Jovem recordista mundial é trunfo do Quênia para manter seu domínio
PAULO COBOS
da Folha de S.Paulo
Não foi só com o agora tricampeão Robert Cheruiyot e Alice Timbilili, na São Silvestre paulistana, que o Quênia venceu provas famosas de atletismo na virada do ano. Competidores do país africano, que na lista das 50 melhores marcas das provas de fundo do atletismo ocupam mais da metade dos lugares, venceram corridas no México, na Espanha e na Itália no último dia de 2007 e no primeiro de 2008.
E o domínio queniano nas provas de ruas, coqueluche atual do atletismo no planeta, deve engordar nos próximos anos graças à aparição de um fenômeno que acaba de completar 21 anos.
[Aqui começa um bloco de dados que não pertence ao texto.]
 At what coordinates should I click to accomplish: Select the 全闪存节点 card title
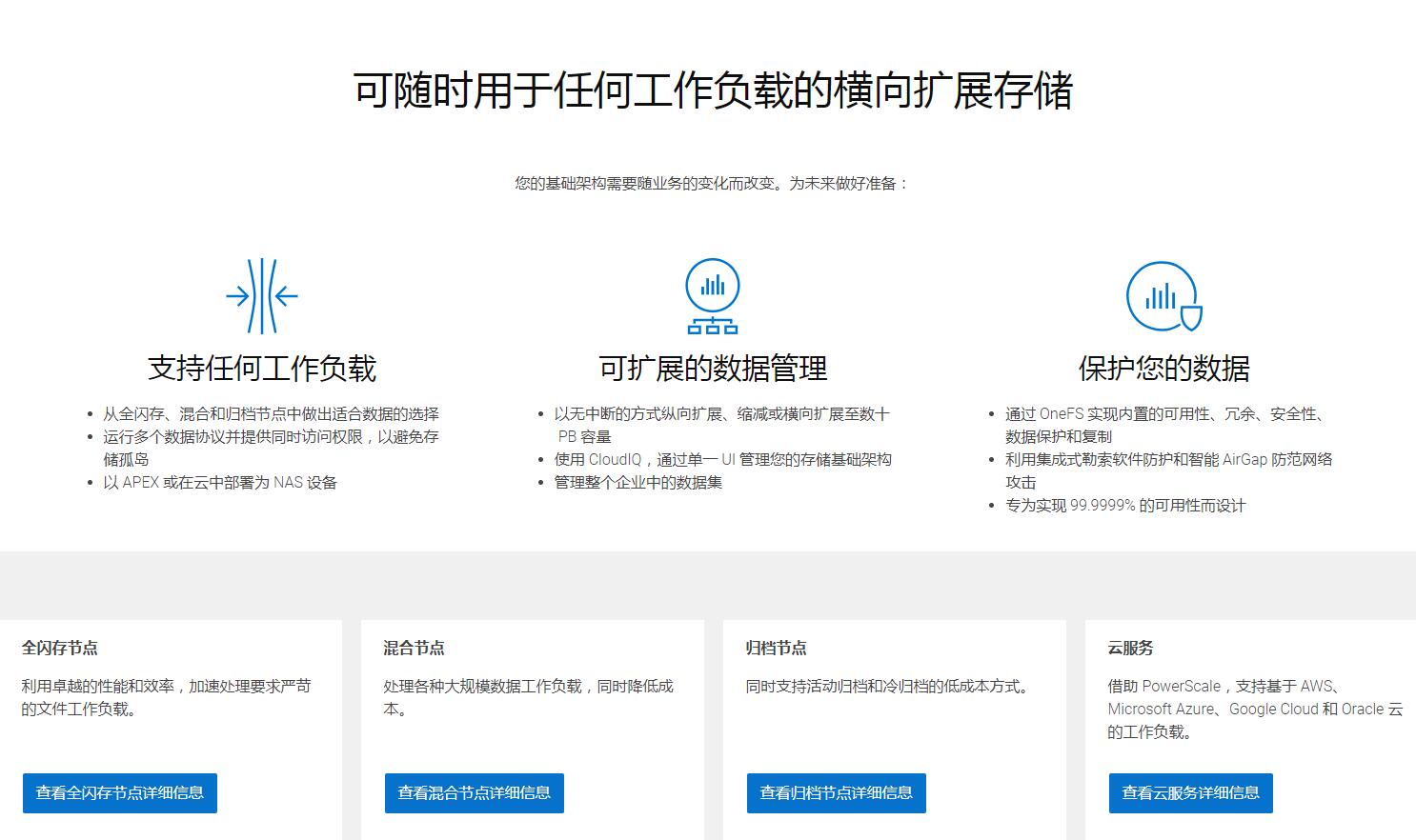click(60, 649)
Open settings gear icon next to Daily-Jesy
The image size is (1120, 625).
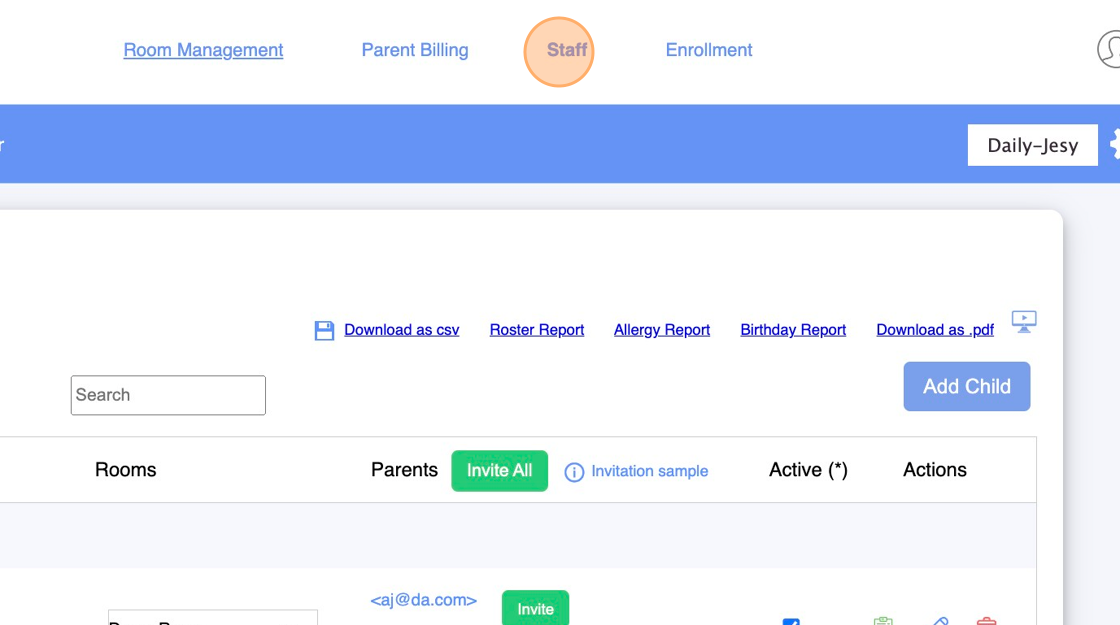point(1115,146)
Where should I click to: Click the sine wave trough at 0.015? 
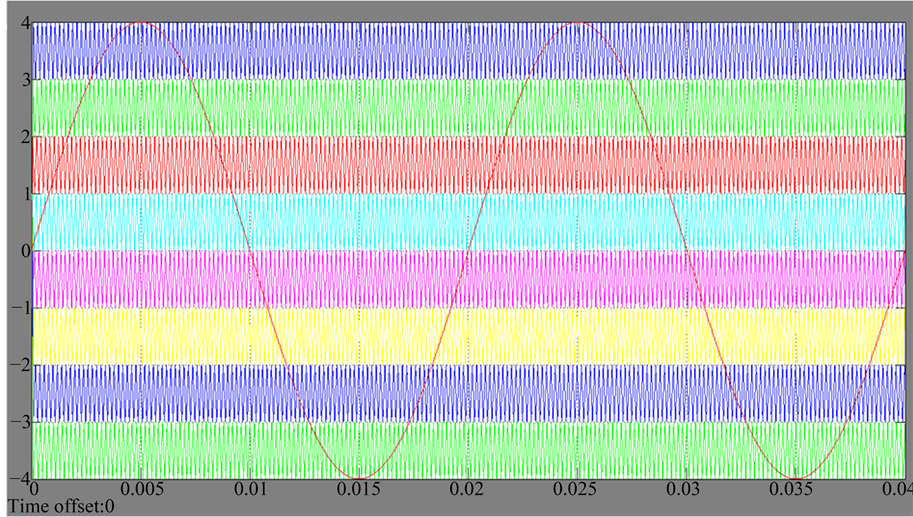[359, 477]
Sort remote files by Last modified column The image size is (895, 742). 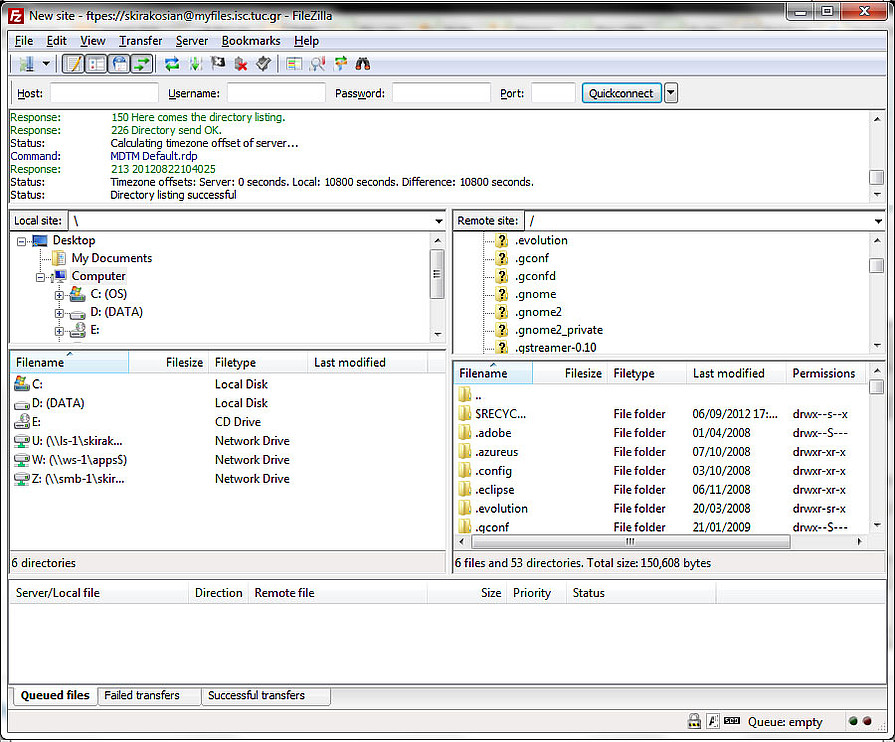tap(728, 373)
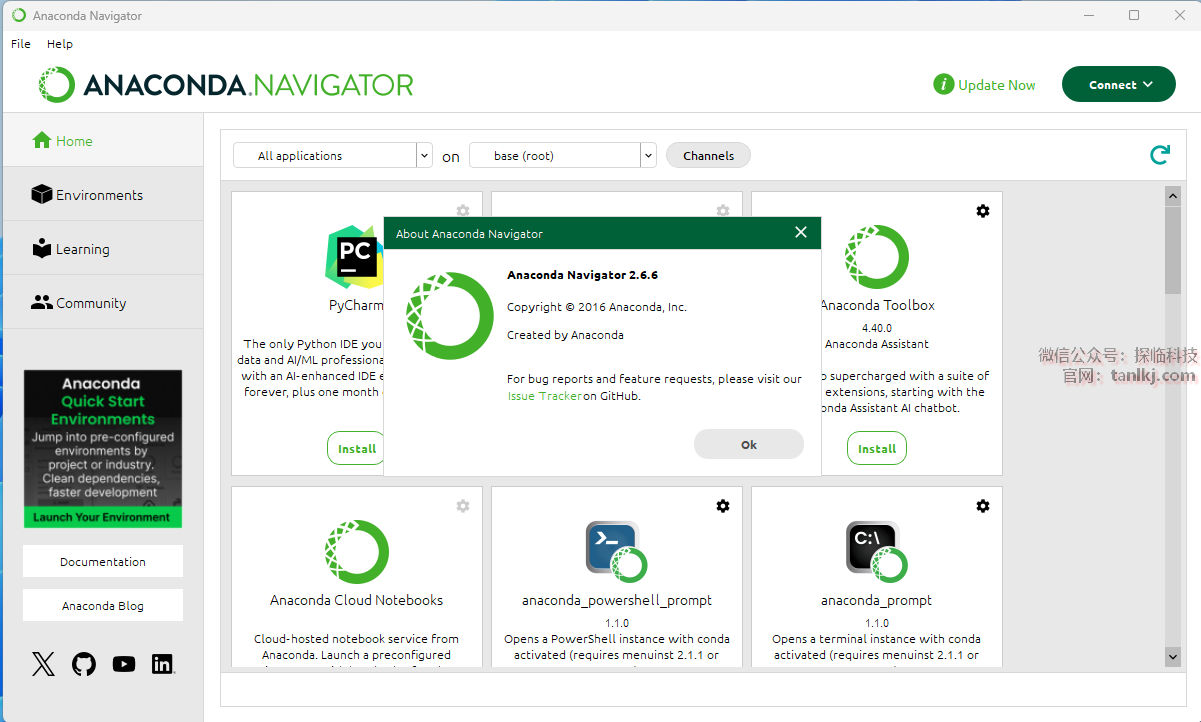Screen dimensions: 1201x722
Task: Expand the base (root) environment dropdown
Action: [x=648, y=156]
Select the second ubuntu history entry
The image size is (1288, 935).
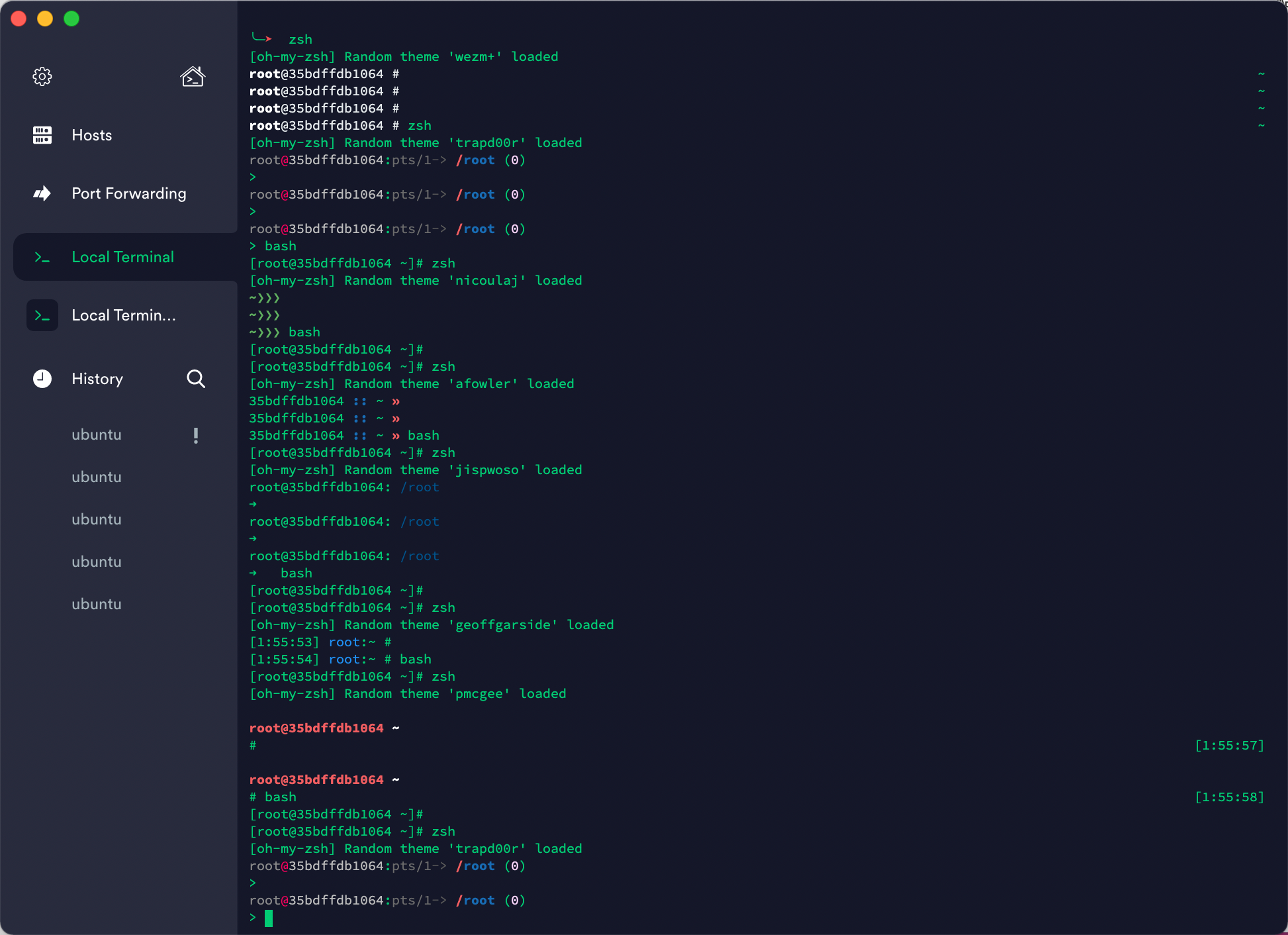point(96,477)
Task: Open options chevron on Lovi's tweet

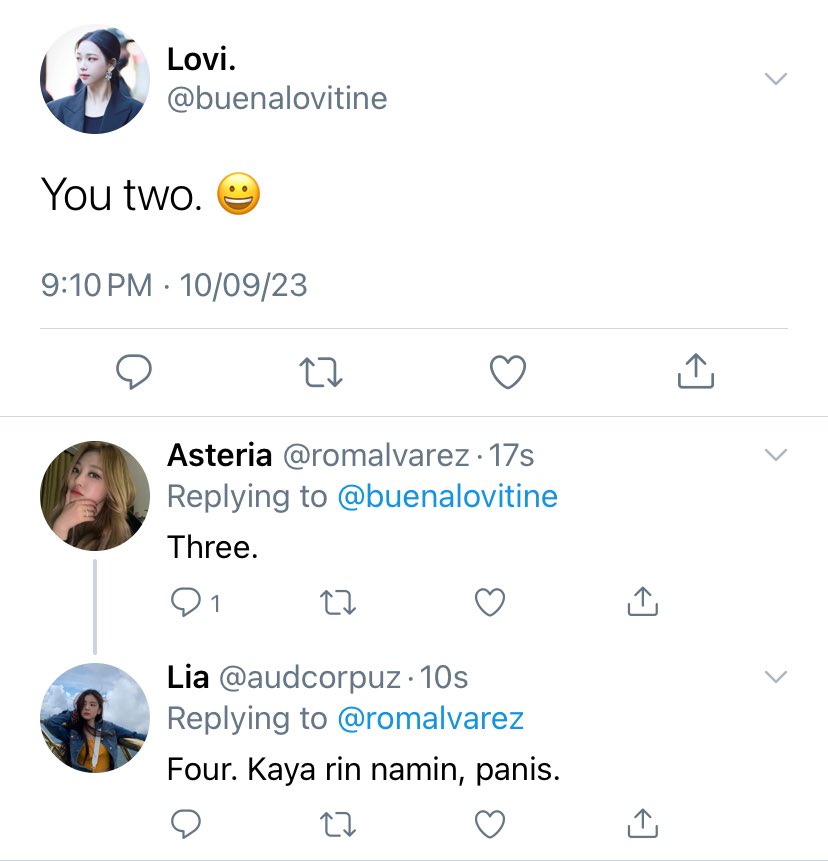Action: point(776,79)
Com essa idade, Samuel Wanjiru tem hoje marcas mais expressivas do que Robert Cheruiyot teve em qualquer fase de sua carreira.
Wanjiru é o recordista mundial da meia-maratona --nenhum dos atuais detentores das melhores marcas do atletismo é tão jovem quanto ele. Tem ainda dois dos três melhores tempos na distância de 15 quilômetros, justamente o percurso da São Silvestre.
Quando resolveu encarar uma maratona, depois de muita disputa de organizadores por isso --Nova York tentou mas não conseguiu concretizar a sua presença--, teve grande sucesso instantâneo.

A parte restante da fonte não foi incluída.